**Records to use**

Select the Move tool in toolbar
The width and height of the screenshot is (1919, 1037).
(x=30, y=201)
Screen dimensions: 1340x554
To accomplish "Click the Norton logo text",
---
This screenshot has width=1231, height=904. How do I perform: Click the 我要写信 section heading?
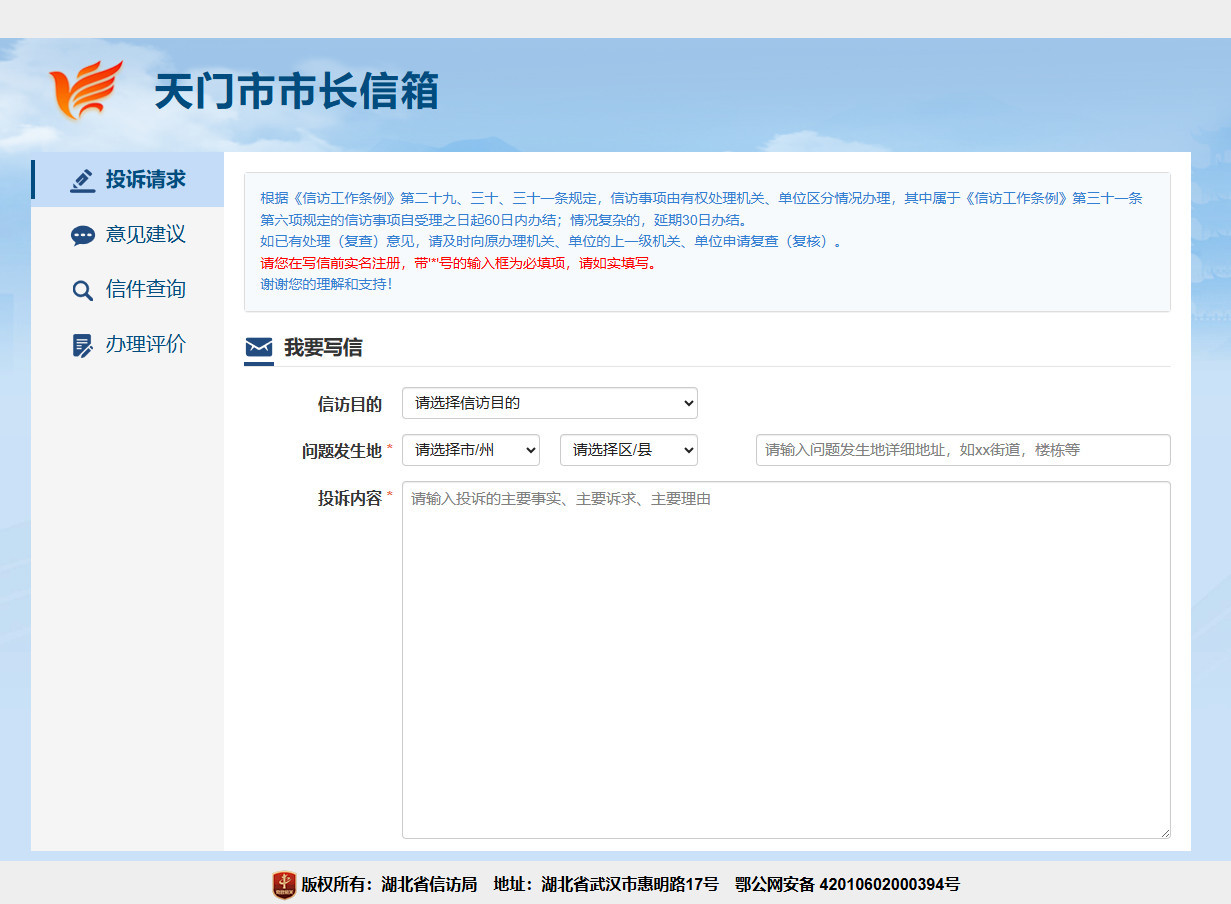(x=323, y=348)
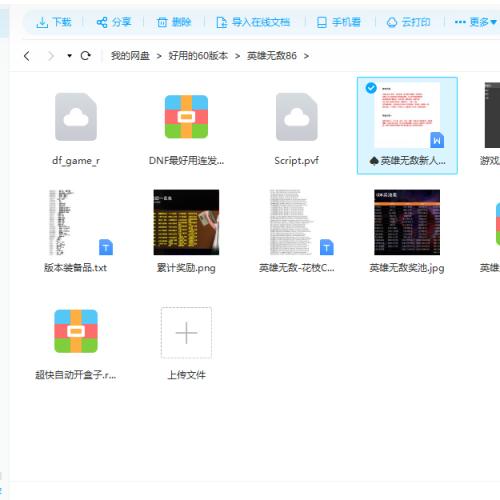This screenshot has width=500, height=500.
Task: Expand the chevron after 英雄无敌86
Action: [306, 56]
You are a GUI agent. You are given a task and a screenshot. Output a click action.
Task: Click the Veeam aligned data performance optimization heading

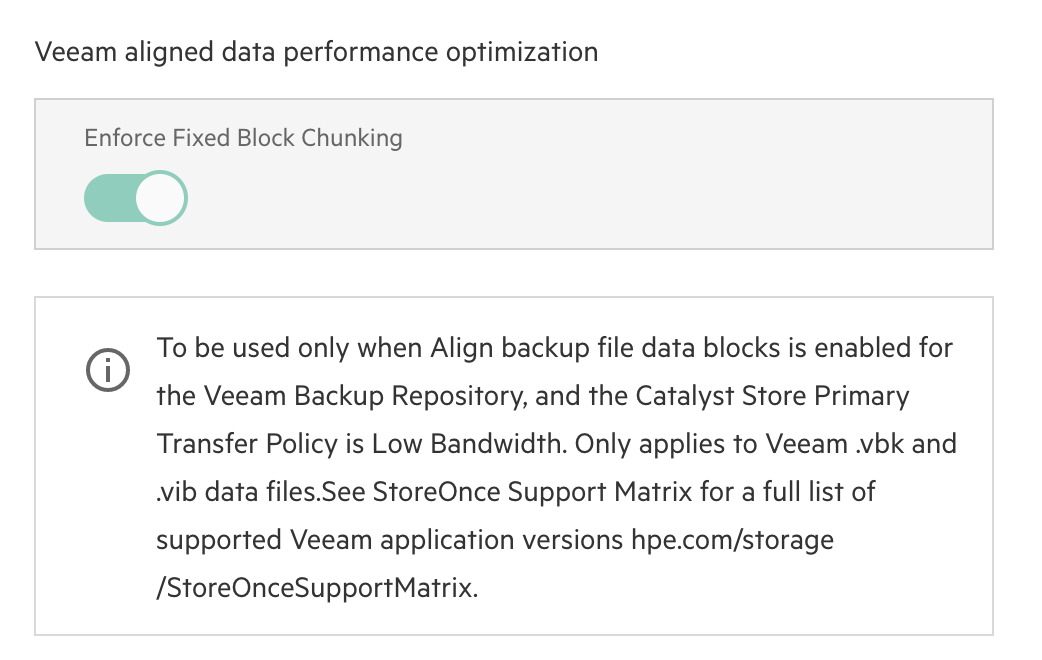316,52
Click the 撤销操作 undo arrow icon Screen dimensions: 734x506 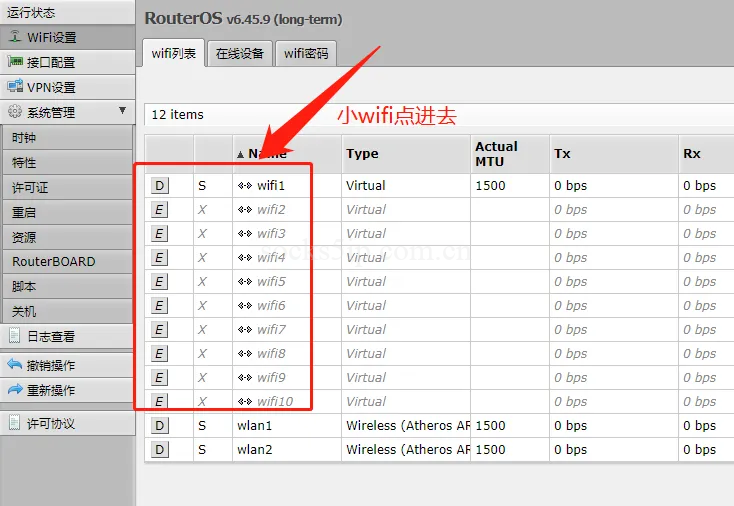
--
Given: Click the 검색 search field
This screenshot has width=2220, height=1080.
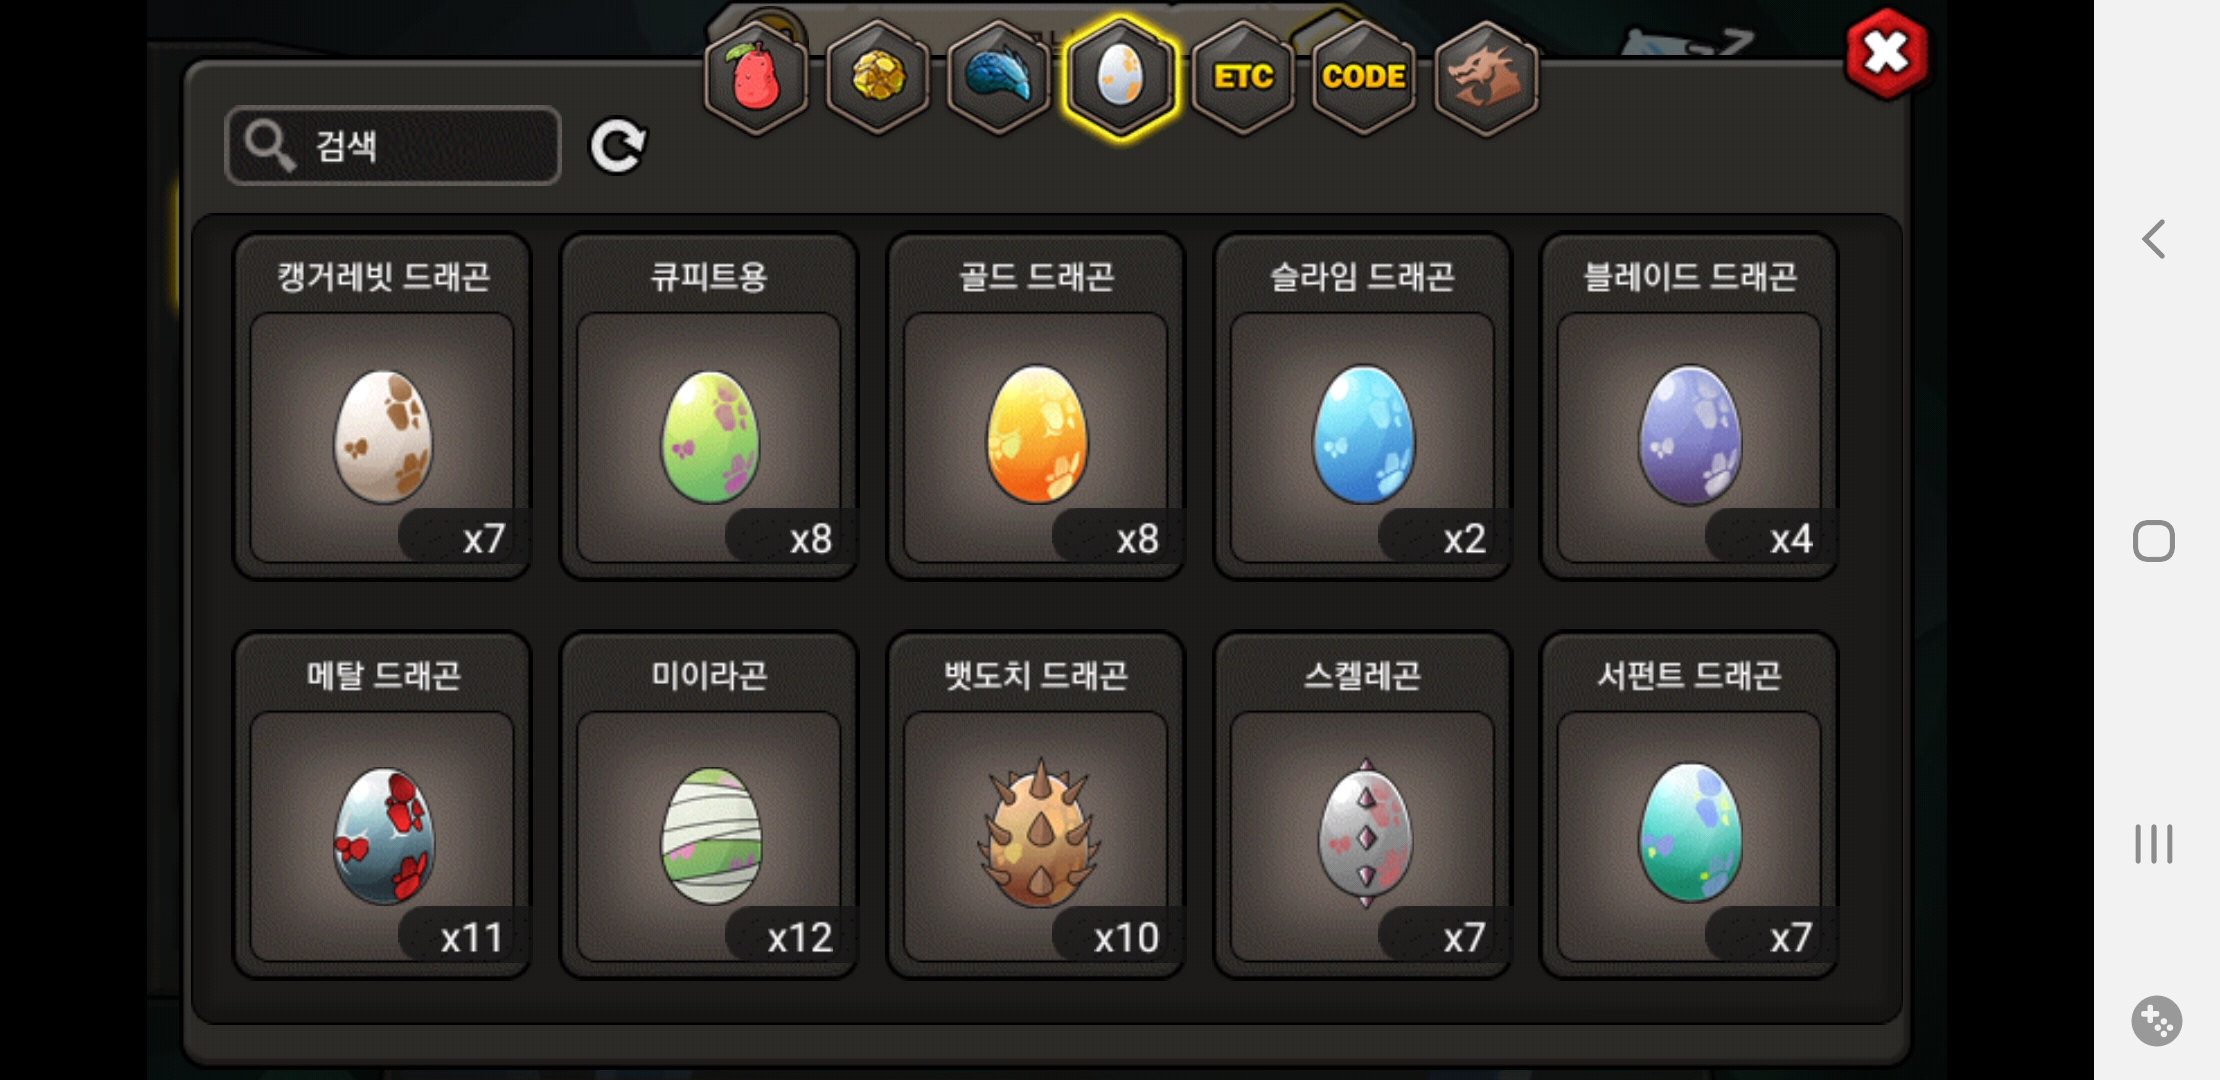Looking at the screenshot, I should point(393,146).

**Task**
Output only the lines above from the line that holds "You are a GUI" through the line that holds "Click the 撤销操作", both ends included, and exclude pictures.

**Answer to the exercise**
You are a GUI agent. You are given a task and a screenshot. Output a click action.
Task: Click the Veeam aligned data performance optimization heading

316,52
Click the 撤销操作 undo arrow icon Screen dimensions: 734x506 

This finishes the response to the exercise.